OBJECTIVE A: Return the lines of the entries from the line with "Given: Select the 5-minute" to the line with "click(x=77, y=82)" as a JSON list of strings, one string per line, with blank lines left out.

DOCUMENT EXCERPT:

########################################

Clear and concise financial reporting is the clear message coming out from the Disclosure Committee’s “Principles of Effective Communication” published in 2014 as part of the International Accounting Standards Board’s Disclosure Initiative. The temptation is real. Auditors love overloading financial statements with disclosures to protect their personal interests as part of the growing scrutiny of audit institutions globally.
Lengthy boilerplate accounting policies, dumping irrelevant statements of accounting estimates and judgments, plus the truckload of tabular disclosures scattered all over the financial statements—these are the common issues that I see every single time I review financial statements for clients that I serve as consultant. It would appear that the message of “clear and concise reporting” didn’t make it to the Philippines from the western shores.
Let’s be clear—financial statement disclosures are critical elements in aiding users of financial statements to understand the story behind the numbers. Notes to the financial statements are meant to provide supplemental information to the financial statement that aid in understanding the financial statements including the reporting entity’s accounting policies, judgments and estimates (Philippine Auditing Standards 1.112). However, it is important to stress the fact that it is not a checklist that everything needs to be ticked.
While, yes, disclosure checklists are prepared every year by large global accounting firms, they are meant to serve as guides for disclosure completeness. Disclosure checklists are one of the most important tool kits in an experienced financial statements preparer toolbox. These help us determine all the required disclosure. However, the sad reality is that most financial statements are prepared by inexperienced or junior accountants who find it difficult to weigh the disclosures necessary to put into financial statements. Thus, using “disclosure checklists” is a common practice of the junior auditor’s ticking-and-bashing exercise in preparing (or auditing) financial statements.

########################################

LISTING:
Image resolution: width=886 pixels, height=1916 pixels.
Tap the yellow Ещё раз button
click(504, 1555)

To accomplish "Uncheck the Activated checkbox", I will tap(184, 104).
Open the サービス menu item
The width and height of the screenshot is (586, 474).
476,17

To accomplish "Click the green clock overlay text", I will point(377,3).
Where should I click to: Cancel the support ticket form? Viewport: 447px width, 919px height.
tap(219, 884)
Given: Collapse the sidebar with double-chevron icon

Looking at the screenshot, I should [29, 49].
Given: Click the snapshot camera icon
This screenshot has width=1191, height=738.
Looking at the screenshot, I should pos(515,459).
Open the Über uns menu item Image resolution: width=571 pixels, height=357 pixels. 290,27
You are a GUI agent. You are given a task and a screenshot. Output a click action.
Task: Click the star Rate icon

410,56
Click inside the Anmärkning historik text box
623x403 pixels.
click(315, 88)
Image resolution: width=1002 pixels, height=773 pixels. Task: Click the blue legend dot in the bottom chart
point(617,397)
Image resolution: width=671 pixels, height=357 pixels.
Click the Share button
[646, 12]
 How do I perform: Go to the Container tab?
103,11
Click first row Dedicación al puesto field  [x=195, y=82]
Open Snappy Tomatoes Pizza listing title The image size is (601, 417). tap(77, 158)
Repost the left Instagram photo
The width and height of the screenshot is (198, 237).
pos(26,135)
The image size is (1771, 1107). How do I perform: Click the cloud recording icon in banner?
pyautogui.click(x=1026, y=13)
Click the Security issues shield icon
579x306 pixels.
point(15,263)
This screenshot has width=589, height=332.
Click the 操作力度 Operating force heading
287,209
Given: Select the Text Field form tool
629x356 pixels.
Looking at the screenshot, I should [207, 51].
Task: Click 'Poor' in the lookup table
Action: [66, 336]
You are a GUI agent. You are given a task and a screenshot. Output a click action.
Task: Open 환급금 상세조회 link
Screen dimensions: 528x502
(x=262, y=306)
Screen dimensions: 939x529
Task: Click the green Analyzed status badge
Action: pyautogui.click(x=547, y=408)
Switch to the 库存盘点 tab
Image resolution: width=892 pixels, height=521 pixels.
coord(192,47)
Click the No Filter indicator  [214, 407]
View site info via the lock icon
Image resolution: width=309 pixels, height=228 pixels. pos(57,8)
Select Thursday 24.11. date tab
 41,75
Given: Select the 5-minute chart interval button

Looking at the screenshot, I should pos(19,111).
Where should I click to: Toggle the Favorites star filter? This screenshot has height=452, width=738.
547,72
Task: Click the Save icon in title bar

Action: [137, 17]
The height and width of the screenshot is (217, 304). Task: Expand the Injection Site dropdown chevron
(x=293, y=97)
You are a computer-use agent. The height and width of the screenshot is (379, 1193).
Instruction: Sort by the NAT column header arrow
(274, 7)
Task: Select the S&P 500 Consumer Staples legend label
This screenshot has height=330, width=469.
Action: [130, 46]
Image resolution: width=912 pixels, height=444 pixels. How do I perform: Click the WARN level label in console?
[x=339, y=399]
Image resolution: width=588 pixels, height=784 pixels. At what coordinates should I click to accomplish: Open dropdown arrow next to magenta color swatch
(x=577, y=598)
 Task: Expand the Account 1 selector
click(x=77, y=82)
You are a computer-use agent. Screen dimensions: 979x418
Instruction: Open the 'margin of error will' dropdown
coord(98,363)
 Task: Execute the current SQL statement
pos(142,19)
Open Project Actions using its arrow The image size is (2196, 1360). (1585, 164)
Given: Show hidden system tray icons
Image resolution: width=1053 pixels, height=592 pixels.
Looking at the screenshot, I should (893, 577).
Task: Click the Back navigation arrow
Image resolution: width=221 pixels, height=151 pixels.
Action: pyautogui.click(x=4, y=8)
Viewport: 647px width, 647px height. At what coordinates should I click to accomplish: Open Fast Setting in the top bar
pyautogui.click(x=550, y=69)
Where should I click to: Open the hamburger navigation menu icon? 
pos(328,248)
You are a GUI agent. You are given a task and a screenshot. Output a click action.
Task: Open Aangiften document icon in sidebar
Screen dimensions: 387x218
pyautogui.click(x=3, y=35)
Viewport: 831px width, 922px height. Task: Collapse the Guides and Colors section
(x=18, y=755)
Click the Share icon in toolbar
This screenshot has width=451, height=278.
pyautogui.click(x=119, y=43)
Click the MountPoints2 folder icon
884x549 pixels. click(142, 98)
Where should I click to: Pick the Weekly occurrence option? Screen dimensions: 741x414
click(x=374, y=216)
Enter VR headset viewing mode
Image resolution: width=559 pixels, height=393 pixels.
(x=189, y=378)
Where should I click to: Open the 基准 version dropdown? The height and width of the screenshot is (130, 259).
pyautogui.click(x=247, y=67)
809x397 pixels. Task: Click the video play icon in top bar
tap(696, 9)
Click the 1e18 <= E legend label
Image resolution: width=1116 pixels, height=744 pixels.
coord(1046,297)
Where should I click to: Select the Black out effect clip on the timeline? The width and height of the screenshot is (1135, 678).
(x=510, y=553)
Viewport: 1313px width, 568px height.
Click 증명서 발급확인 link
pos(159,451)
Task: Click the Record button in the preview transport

########################################

OBJECTIVE B: Carry the article on financial statement disclosures forward from the point where it stops.

FINAL ANSWER A:
[
  "Given: Select the 5-minute chart interval button",
  "Looking at the screenshot, I should pos(19,111).",
  "Where should I click to: Toggle the Favorites star filter? This screenshot has height=452, width=738.",
  "547,72",
  "Task: Click the Save icon in title bar",
  "Action: [137, 17]",
  "The height and width of the screenshot is (217, 304). Task: Expand the Injection Site dropdown chevron",
  "(x=293, y=97)",
  "You are a computer-use agent. The height and width of the screenshot is (379, 1193).",
  "Instruction: Sort by the NAT column header arrow",
  "(274, 7)",
  "Task: Select the S&P 500 Consumer Staples legend label",
  "This screenshot has height=330, width=469.",
  "Action: [130, 46]",
  "Image resolution: width=912 pixels, height=444 pixels. How do I perform: Click the WARN level label in console?",
  "[x=339, y=399]",
  "Image resolution: width=588 pixels, height=784 pixels. At what coordinates should I click to accomplish: Open dropdown arrow next to magenta color swatch",
  "(x=577, y=598)",
  " Task: Expand the Account 1 selector",
  "click(x=77, y=82)"
]

FINAL ANSWER B:
Disclosures are only relevant if they help the users of the financial statements understand the choices that the reporting entity has made. This would mean that obvious policies, judgments, estimates and even tabular notes should be wiped-out from the financial statements. Here are a few thoughts to consider when preparing financial statements:
Scrap the obvious and put-in the crucial policies. The quality of a financial statement is not measured by the number of pages but its ability to tell the story. Only policies that make a difference are worth mentioning.
Disclose the relevant stories and leave the fluff. Stop bluffing the users with a tome of carefully selected wordings. Tell the real story without covering it with a veil of cloud.
Tables are nice but words can be better. Don’t stuff the financial statements with tables all over! Accountants love their spreadsheets, albeit, tables—but don’t overload the financial statements with tabular disclosures when narratives can work much better.
Users aren’t stupid. Probably the last thing I want to say, but hey, stop disclosing that cash is cash and consists of cash. Be descriptive if you need to or add a paragraph in the notes, but stop assuming that users are ignorant.
Filbert Tsai is the chief strategy officer of continu.ee, a membership-based e-learning platform for professionals that provides quality continuing professional education courses. He is also the chief strategist at UpSmart Strategy Consulting Inc., a corporate troubleshooting firm focusing on helping struggling companies get back to their normal operations.
This column accepts contributions from accountants, especially articles that are of interest to the accountancy profession, in particular, and to the business community, in general. These can be e-mailed to boa.secretariat.@gmail.com.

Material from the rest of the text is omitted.